*** Material for this task ***
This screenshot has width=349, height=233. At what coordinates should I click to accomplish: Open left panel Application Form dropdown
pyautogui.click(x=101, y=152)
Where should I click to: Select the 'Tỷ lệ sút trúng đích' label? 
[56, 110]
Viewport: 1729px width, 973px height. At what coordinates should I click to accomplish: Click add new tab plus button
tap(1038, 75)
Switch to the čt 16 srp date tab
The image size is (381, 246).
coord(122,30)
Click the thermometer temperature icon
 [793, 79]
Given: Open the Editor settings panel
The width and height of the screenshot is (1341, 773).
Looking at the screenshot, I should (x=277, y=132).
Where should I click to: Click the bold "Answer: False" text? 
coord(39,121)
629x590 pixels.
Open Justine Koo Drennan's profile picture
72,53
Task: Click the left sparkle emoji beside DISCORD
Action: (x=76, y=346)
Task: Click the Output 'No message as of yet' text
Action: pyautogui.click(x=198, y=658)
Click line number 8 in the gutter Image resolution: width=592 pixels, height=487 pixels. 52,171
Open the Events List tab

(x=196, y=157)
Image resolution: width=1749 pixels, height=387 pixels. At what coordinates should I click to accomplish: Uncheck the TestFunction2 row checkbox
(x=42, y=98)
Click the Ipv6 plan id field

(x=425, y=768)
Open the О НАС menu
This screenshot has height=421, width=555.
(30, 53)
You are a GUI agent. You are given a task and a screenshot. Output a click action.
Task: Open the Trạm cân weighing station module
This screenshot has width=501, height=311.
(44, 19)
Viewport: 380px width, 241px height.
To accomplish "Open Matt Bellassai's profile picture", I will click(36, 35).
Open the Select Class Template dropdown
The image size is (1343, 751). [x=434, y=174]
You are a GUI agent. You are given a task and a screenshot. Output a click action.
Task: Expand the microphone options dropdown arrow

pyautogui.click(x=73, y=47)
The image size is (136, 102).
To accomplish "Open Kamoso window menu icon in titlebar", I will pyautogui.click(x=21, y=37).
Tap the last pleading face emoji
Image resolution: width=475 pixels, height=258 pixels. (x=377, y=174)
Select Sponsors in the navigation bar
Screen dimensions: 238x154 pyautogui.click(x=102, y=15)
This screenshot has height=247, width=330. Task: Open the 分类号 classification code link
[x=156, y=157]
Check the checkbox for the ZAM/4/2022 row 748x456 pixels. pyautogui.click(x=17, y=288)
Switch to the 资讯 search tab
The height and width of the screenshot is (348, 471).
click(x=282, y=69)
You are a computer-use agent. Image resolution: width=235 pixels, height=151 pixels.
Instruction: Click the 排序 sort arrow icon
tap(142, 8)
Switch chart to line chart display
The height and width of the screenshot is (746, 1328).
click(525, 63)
***
What is needed => An exact copy is needed of the closing lines of the entries above, counting from the one that contains "Open the О НАС menu" and including it and the last.

Result of the exercise =>
Open the О НАС menu
This screenshot has height=421, width=555.
(30, 53)
You are a GUI agent. You are given a task and a screenshot. Output a click action.
Task: Open the Trạm cân weighing station module
This screenshot has width=501, height=311.
(44, 19)
Viewport: 380px width, 241px height.
To accomplish "Open Matt Bellassai's profile picture", I will click(36, 35).
Open the Select Class Template dropdown
The image size is (1343, 751). [x=434, y=174]
You are a GUI agent. You are given a task and a screenshot. Output a click action.
Task: Expand the microphone options dropdown arrow

pyautogui.click(x=73, y=47)
The image size is (136, 102).
To accomplish "Open Kamoso window menu icon in titlebar", I will pyautogui.click(x=21, y=37).
Tap the last pleading face emoji
Image resolution: width=475 pixels, height=258 pixels. (x=377, y=174)
Select Sponsors in the navigation bar
Screen dimensions: 238x154 pyautogui.click(x=102, y=15)
This screenshot has height=247, width=330. Task: Open the 分类号 classification code link
[x=156, y=157]
Check the checkbox for the ZAM/4/2022 row 748x456 pixels. pyautogui.click(x=17, y=288)
Switch to the 资讯 search tab
The height and width of the screenshot is (348, 471).
click(x=282, y=69)
You are a computer-use agent. Image resolution: width=235 pixels, height=151 pixels.
Instruction: Click the 排序 sort arrow icon
tap(142, 8)
Switch chart to line chart display
The height and width of the screenshot is (746, 1328).
click(525, 63)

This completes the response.